As a consequence of Proposition 6, if we know the strong royal indexes of all spanning trees of a connected graph \(G\), then we have an upper bound for \(\mathop{\rm sroy}(G)\). Consequently, we now turn to investigating the strong royal indexes of trees of order 4 or more. By Proposition 4, if \(T\) is a tree of order \(n \ge 4\), then \(\mathop{\rm sroy}(T) \ge \left\lceil{\log_2 (n+1)}\right\rceil.\) We show that there is equality for this bound when \(T\) is either a star or a path.

Proposition 7.  For every integer \(n \ge 4\), \[\mathop{\rm sroy}(K_{1, n-1}) = \left\lceil{\log_2 (n+1)}\right\rceil.\]

Proof. Let \(k = \left\lceil{\log_2 (n+1)}\right\rceil \ge 3\) and let \(G = K_{1, n-1}\) be a star of order \(n\), where \(V(G)\)\(=\){\(v\), \(v_1\), \(v_2\)\(\ldots\), \(v_{n-1}\)} and \(\deg_G v = n-1\). By Proposition 4, it suffices to show that \(G\) has a strong royal \(k\)-edge coloring. Since \(k = \left\lceil{\log_2 (n+1)}\right\rceil\ge 3\), it follows that

\(2^{k-1}-1 \le n-1 \le 2^k-2\).

Let \(S_1, S_2, \ldots, S_{2^k-2}\) be the \(2^k-2\) distinct nonempty proper subsets of \([k]\), where \(S_i = \{i\}\) for \(1 \le i \le k\). Define the coloring \(c:E(G) \to \mathcal{P}^*([k])\) by \(c(vv_i)= S_i\) for \(1 \le i \le n-1\). Since \(c'(v_i) = S_i\) \(1 \le i \le n-1\) and \(c'(v)= [k]\), it follows that \(c'\) is vertex-distinguishing. Therefore, \(c\) is a strong royal \(k\)-edge coloring of \(G\) and so \(\mathop{\rm sroy}(G) = \left\lceil{\log_2 (n+1)}\right\rceil.\)  

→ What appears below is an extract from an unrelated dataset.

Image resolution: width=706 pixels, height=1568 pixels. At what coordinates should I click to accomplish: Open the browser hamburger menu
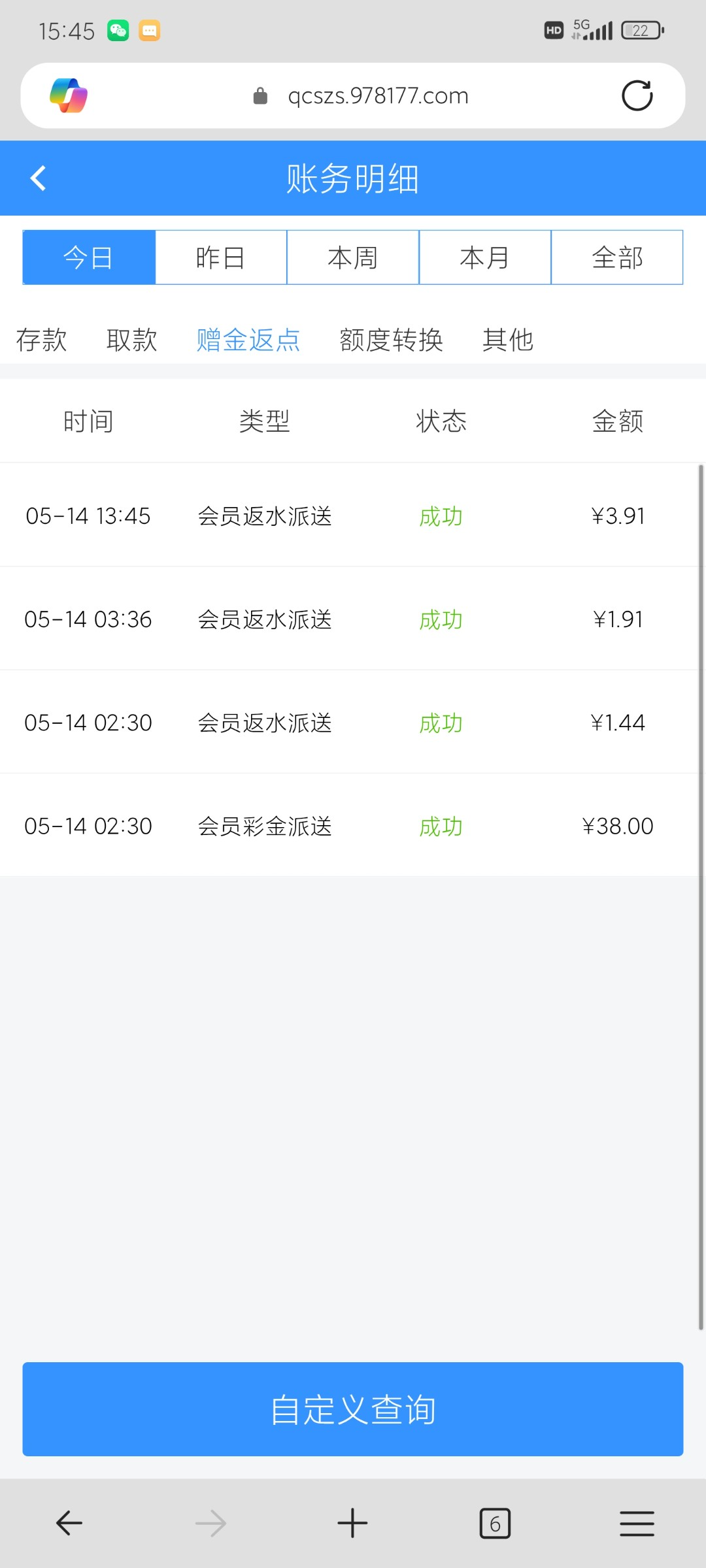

Theorem 6.  For every integer \(n \ge 4\), \(\mathop{\rm sroy}(P_n) = \left\lceil{\log_2 (n+1)}\right\rceil.\)

Proof. Let \(k = \left\lceil{\log_2 (n+1)}\right\rceil \ge 3\). Then \(2^{k-1} \le n \le 2^k-1\). By Proposition 4, it suffices to show that \(G\) has a strong royal \(k\)-edge coloring. For \(4 \le n \le 7\), there is a strong royal \(3\)-edge coloring of \(P_n\) (shown in Figure 3) and so \(\mathop{\rm sroy}(P_n) = 3= \left\lceil{\log_2 (n+1)}\right\rceil\). We may therefore assume that \(n \ge 8\).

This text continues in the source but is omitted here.